Comparative performance of six multimorbidity indices to discriminate intrinsic capacity impairments among older adults

Poster ID
1709
Authors' names
Chen Yang1, Xi Cao1, Yihan Mo2, June Zhang1, Xiuhua Wang3
Author's provenances
1 School of Nursing, Sun Yat-sen University, Guangzhou, China; 2 Cicely Saunders Institute of Palliative Care, Policy & Rehabilitation, King’s College London, London, UK; 3 School of Nursing, Central South University, Changsha, China

Abstract

Introduction: Optimal intrinsic capacity (IC) is crucial for preserving the functional abilities of older adults. The presence of multimorbidity is closely associated with IC impairments. Various multimorbidity indices have been developed for diverse health outcomes. This study aimed to compare the performance of six commonly used multimorbidity indices to discriminate IC impairments among community-dwelling older adults.

Method: We used data from a multidimensional geriatric assessment program including 627 community-dwelling older adults in five cities of Hunan, China. Six multimorbidity indices were extracted from the data, including disease counts, Functional Comorbidity Index (FCI), the Deyo Charlson comorbidity index, two indices (total score and comorbidity index) derived from the Cumulative Illness Rating Scale-Geriatric (CIRS-G), and medication counts. The IC was measured with five individual domains, i.e., locomotion, vitality, sensory, cognition, and psychological capacity. Individuals were regarded as having IC impairments if they had impairments in one or more domains. Associations between multimorbidity indices and IC impairments were examined using logistic regression analyses. The discriminative ability of multimorbidity indices for IC impairments was compared using the c-statistics.

Results: A total of 374 (59.6%) participants had IC impairments. All multimorbidity indices were significantly associated with IC impairments after adjusting for confounding factors. All indices showed acceptable discriminative power (c-statistic ranged from 0.711 to 0.759) for IC impairments. The comorbidity index derived from CIRS-G resulted in the highest c-statistic, followed by the total score of CIRS-G and FCI.

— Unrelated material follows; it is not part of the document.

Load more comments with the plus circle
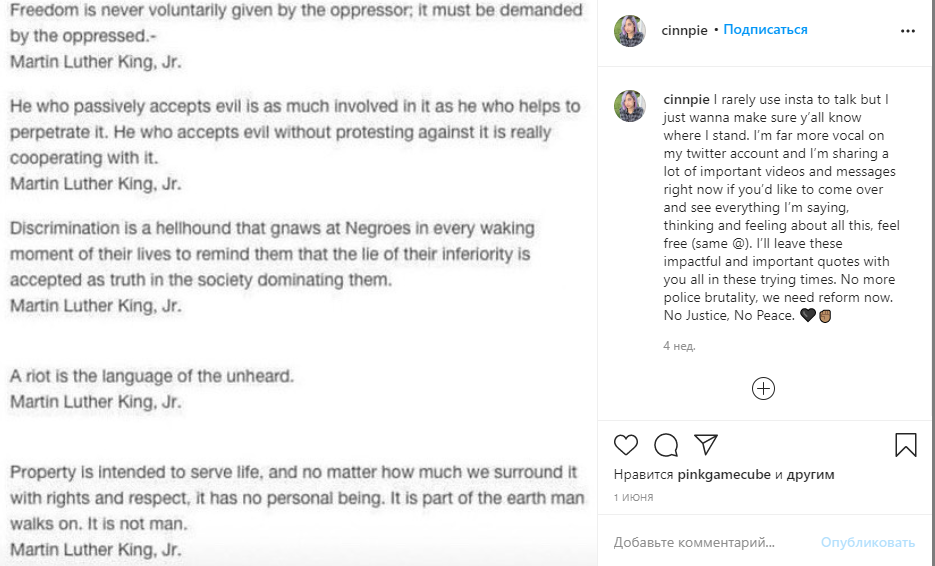Image resolution: width=935 pixels, height=566 pixels. click(763, 388)
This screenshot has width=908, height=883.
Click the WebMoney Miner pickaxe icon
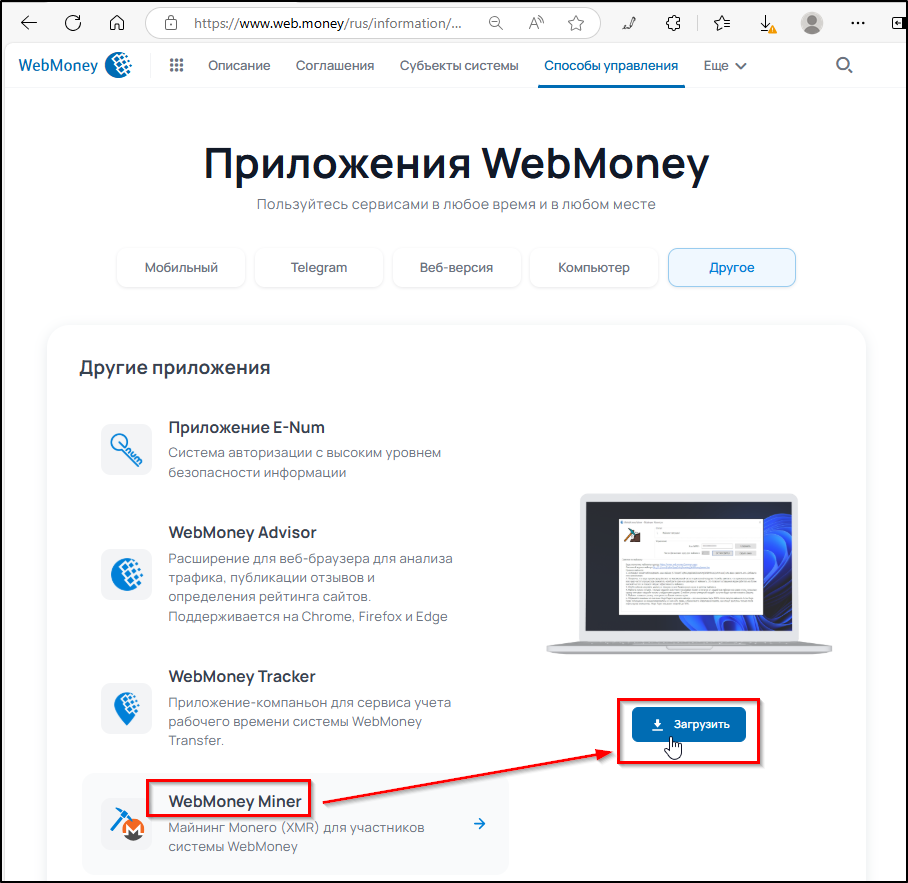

Conclusions: Our study results suggest that multimorbidity indices differed in their ability to discriminate IC impairments. The comorbidity index derived from CIRS-G performed better than other multimorbidity indices included in this study. The comorbidity index has the potential as a simple proxy measure of indicating the need for interventions to optimise IC for older adults in community settings.